─── Source data
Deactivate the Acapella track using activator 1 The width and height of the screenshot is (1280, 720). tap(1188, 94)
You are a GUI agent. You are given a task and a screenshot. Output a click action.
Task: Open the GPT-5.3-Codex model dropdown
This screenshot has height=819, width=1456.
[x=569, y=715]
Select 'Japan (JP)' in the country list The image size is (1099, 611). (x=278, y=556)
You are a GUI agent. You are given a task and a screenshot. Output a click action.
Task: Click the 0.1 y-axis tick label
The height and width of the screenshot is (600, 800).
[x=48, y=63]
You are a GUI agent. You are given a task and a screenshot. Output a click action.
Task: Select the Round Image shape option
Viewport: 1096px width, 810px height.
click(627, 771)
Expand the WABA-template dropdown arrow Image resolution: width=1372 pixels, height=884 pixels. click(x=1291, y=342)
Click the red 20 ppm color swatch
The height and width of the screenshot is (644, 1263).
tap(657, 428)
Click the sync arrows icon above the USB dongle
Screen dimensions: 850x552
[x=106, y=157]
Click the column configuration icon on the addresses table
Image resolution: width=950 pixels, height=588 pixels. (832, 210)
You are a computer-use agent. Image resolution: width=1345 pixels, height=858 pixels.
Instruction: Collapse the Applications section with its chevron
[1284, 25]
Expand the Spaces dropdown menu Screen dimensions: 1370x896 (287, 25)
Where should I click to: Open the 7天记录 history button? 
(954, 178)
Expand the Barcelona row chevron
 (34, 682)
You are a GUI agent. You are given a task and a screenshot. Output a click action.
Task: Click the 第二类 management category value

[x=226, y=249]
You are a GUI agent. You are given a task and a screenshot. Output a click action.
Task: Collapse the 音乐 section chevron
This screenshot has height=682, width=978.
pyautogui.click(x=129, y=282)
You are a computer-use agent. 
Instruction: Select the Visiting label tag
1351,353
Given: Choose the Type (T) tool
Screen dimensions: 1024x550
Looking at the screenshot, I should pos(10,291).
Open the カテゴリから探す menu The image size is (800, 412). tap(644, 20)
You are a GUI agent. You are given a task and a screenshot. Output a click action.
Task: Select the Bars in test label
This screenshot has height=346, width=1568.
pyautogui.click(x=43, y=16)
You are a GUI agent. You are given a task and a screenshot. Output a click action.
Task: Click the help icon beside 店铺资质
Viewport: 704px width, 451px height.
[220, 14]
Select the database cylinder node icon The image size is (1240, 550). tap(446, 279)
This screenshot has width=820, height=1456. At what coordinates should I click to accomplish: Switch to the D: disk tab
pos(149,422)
──────
Task to complete: Copy out all the entries, substituting "interface agent" for each occurrence of "GUI agent" and keeping everything else the same.

Output of the task:
Deactivate the Acapella track using activator 1 The width and height of the screenshot is (1280, 720). tap(1188, 94)
You are a interface agent. You are given a task and a screenshot. Output a click action.
Task: Open the GPT-5.3-Codex model dropdown
This screenshot has height=819, width=1456.
[x=569, y=715]
Select 'Japan (JP)' in the country list The image size is (1099, 611). (x=278, y=556)
You are a interface agent. You are given a task and a screenshot. Output a click action.
Task: Click the 0.1 y-axis tick label
The height and width of the screenshot is (600, 800).
[x=48, y=63]
You are a interface agent. You are given a task and a screenshot. Output a click action.
Task: Select the Round Image shape option
Viewport: 1096px width, 810px height.
click(627, 771)
Expand the WABA-template dropdown arrow Image resolution: width=1372 pixels, height=884 pixels. click(x=1291, y=342)
Click the red 20 ppm color swatch
The height and width of the screenshot is (644, 1263).
tap(657, 428)
Click the sync arrows icon above the USB dongle
Screen dimensions: 850x552
[x=106, y=157]
Click the column configuration icon on the addresses table
Image resolution: width=950 pixels, height=588 pixels. (832, 210)
You are a computer-use agent. Image resolution: width=1345 pixels, height=858 pixels.
Instruction: Collapse the Applications section with its chevron
[1284, 25]
Expand the Spaces dropdown menu Screen dimensions: 1370x896 (287, 25)
Where should I click to: Open the 7天记录 history button? 
(954, 178)
Expand the Barcelona row chevron
 (34, 682)
You are a interface agent. You are given a task and a screenshot. Output a click action.
Task: Click the 第二类 management category value

[x=226, y=249]
You are a interface agent. You are given a task and a screenshot. Output a click action.
Task: Collapse the 音乐 section chevron
This screenshot has height=682, width=978.
pyautogui.click(x=129, y=282)
You are a computer-use agent. 
Instruction: Select the Visiting label tag
1351,353
Given: Choose the Type (T) tool
Screen dimensions: 1024x550
Looking at the screenshot, I should pos(10,291).
Open the カテゴリから探す menu The image size is (800, 412). tap(644, 20)
You are a interface agent. You are given a task and a screenshot. Output a click action.
Task: Select the Bars in test label
This screenshot has height=346, width=1568.
pyautogui.click(x=43, y=16)
You are a interface agent. You are given a task and a screenshot. Output a click action.
Task: Click the help icon beside 店铺资质
Viewport: 704px width, 451px height.
[220, 14]
Select the database cylinder node icon The image size is (1240, 550). tap(446, 279)
This screenshot has width=820, height=1456. At what coordinates should I click to accomplish: Switch to the D: disk tab
pos(149,422)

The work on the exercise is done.